*** Begin section ***

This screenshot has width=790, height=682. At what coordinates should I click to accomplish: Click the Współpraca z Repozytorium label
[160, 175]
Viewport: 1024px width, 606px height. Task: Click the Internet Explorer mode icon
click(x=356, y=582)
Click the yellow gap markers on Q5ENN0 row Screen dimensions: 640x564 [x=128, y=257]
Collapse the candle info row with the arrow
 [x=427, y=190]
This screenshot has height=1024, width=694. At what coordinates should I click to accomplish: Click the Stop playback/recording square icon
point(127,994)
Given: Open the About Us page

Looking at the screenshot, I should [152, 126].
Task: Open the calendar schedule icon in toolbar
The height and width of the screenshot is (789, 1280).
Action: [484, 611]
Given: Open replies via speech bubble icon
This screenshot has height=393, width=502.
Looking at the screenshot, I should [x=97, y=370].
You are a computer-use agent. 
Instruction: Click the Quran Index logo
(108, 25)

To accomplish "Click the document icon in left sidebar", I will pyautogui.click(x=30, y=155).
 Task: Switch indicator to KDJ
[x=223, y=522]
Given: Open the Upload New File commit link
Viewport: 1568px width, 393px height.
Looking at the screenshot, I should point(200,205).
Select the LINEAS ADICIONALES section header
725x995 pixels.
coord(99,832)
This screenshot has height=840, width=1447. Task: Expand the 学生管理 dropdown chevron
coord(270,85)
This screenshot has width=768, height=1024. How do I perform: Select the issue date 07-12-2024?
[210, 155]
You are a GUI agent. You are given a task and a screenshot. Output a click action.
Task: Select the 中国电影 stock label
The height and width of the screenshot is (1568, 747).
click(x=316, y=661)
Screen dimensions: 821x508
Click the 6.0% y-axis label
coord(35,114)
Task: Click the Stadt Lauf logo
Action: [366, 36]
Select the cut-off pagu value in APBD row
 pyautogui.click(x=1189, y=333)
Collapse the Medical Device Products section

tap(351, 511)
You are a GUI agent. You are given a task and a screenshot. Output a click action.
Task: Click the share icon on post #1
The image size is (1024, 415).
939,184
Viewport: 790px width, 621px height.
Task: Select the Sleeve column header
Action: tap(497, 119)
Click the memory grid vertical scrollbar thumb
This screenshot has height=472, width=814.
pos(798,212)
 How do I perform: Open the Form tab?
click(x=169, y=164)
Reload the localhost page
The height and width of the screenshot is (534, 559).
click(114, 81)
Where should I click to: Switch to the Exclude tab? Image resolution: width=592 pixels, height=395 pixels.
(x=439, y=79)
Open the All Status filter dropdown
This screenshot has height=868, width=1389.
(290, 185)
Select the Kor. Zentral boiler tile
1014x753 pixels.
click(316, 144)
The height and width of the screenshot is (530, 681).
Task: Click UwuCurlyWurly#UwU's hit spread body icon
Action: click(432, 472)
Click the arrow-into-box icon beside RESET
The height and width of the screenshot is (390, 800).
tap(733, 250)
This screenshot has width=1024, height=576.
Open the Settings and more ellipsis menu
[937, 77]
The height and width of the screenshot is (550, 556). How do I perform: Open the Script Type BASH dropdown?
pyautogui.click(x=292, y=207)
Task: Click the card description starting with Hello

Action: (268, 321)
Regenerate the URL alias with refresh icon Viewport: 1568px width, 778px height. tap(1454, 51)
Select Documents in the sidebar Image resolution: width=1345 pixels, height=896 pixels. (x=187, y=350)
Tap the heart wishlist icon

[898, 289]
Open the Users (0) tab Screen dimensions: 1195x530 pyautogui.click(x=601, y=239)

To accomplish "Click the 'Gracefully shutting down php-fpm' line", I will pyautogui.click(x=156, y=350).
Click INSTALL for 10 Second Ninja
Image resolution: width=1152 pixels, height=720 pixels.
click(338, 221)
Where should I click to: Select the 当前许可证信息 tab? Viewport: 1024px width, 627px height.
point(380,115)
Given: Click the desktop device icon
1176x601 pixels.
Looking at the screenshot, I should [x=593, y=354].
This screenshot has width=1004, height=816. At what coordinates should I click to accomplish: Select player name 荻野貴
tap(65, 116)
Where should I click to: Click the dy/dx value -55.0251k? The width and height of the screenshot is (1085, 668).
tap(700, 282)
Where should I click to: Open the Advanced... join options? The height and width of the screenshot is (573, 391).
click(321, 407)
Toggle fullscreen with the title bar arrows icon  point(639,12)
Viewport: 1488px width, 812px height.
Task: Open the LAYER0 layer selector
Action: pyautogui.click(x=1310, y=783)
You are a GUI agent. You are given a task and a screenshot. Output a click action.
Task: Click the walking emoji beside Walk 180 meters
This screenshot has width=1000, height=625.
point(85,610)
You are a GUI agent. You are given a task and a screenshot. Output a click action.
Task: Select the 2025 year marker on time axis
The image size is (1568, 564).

*** End section ***

What you write should match, character for character, the lines from the one with "This screenshot has width=1000, height=625." to the end of the data, both included.

■ **SOLUTION TO THE PROBLEM**:
This screenshot has width=1000, height=625.
point(85,610)
You are a GUI agent. You are given a task and a screenshot. Output a click action.
Task: Select the 2025 year marker on time axis
The image size is (1568, 564).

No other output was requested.